Problem description » Which lines in the rows below contain the word "Choose"? Pull out each of those lines and copy it unchanged.

--

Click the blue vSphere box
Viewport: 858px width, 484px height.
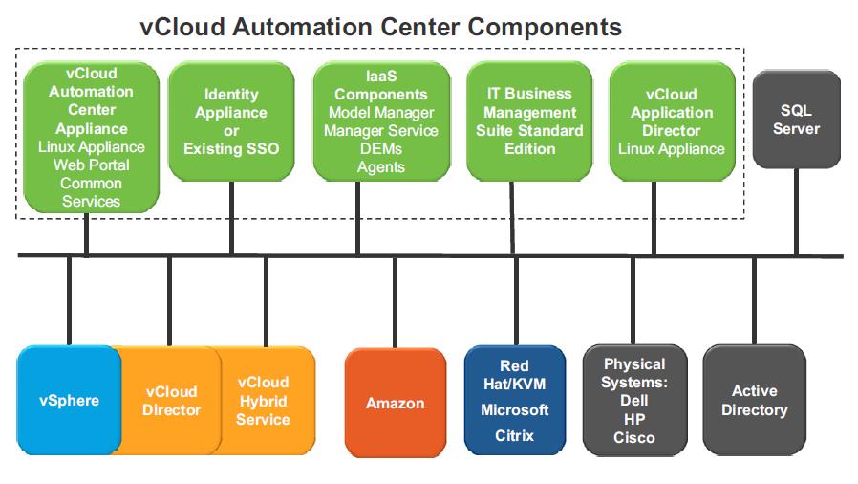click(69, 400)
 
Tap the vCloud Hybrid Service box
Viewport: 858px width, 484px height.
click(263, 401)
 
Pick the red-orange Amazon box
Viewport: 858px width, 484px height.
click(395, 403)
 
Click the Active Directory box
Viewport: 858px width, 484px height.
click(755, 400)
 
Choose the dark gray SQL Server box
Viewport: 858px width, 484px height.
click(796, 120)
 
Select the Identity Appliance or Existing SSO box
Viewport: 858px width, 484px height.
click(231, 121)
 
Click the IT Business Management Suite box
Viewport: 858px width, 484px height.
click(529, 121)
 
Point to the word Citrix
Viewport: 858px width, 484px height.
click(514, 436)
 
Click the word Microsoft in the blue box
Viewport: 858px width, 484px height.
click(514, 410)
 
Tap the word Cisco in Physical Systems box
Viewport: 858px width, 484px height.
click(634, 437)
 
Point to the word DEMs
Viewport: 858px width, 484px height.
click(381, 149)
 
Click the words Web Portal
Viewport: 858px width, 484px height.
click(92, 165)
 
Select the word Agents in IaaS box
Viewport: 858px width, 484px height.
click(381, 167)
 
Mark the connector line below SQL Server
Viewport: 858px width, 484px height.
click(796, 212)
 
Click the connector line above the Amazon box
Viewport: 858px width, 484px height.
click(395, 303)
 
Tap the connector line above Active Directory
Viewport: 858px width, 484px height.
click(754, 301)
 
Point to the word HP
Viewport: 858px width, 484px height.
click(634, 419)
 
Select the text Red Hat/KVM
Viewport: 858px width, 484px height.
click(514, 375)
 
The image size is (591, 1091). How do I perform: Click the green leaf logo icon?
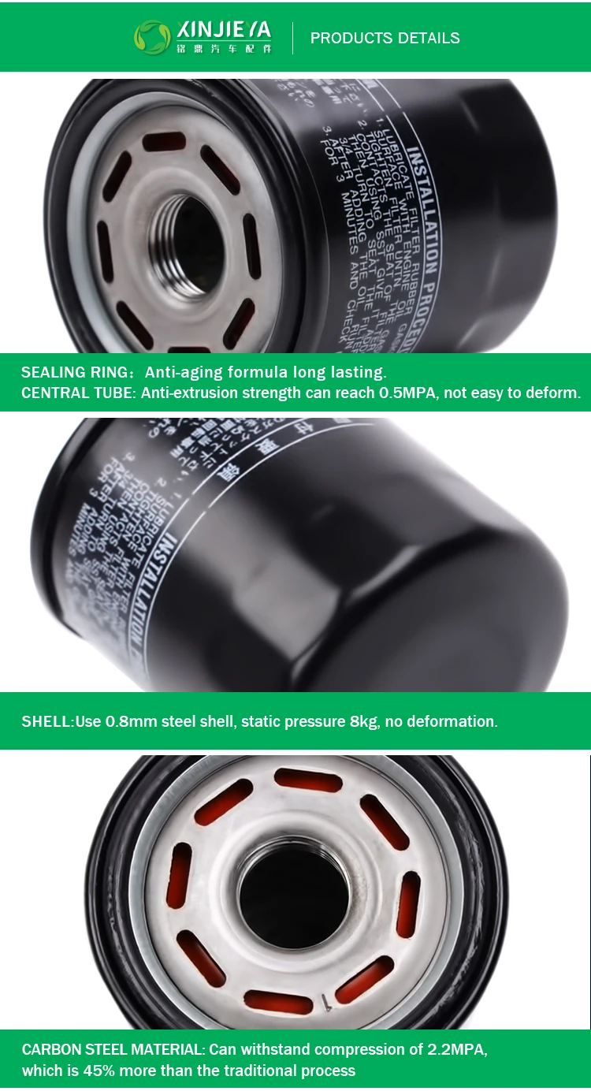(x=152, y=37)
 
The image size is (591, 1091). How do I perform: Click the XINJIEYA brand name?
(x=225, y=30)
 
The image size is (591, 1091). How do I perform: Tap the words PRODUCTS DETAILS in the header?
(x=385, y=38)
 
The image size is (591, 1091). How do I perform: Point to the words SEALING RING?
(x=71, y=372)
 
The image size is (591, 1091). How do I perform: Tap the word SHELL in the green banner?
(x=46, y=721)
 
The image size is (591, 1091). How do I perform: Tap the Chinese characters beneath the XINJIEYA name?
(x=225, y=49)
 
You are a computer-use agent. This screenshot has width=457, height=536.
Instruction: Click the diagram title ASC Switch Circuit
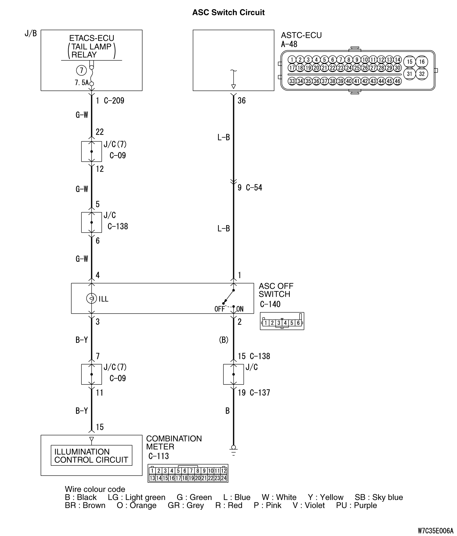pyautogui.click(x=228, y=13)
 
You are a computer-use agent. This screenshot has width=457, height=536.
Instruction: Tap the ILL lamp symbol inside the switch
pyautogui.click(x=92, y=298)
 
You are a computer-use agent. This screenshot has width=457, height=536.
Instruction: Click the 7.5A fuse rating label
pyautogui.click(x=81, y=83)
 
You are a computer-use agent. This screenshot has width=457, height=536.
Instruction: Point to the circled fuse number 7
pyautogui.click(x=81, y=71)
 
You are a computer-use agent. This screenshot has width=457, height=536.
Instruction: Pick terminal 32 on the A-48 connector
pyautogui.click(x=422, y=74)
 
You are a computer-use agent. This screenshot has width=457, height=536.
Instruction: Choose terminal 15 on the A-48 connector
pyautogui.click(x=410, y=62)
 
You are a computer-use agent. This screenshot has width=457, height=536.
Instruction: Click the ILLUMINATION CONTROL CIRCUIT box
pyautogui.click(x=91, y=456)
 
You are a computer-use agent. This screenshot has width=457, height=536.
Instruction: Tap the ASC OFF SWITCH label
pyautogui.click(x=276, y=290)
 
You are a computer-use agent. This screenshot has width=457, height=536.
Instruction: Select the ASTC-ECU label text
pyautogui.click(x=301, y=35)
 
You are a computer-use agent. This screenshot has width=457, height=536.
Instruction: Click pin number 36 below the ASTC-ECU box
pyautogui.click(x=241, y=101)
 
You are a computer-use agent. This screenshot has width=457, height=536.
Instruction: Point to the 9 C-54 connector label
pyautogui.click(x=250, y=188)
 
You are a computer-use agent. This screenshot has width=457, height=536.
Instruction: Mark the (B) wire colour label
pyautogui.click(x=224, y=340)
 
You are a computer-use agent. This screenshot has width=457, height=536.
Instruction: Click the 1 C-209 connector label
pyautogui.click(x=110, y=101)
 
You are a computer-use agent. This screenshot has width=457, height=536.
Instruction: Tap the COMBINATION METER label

--

Output of the exercise »
Choose the dark gray SQL Server box
Instruction: Choose terminal 15 on the A-48 connector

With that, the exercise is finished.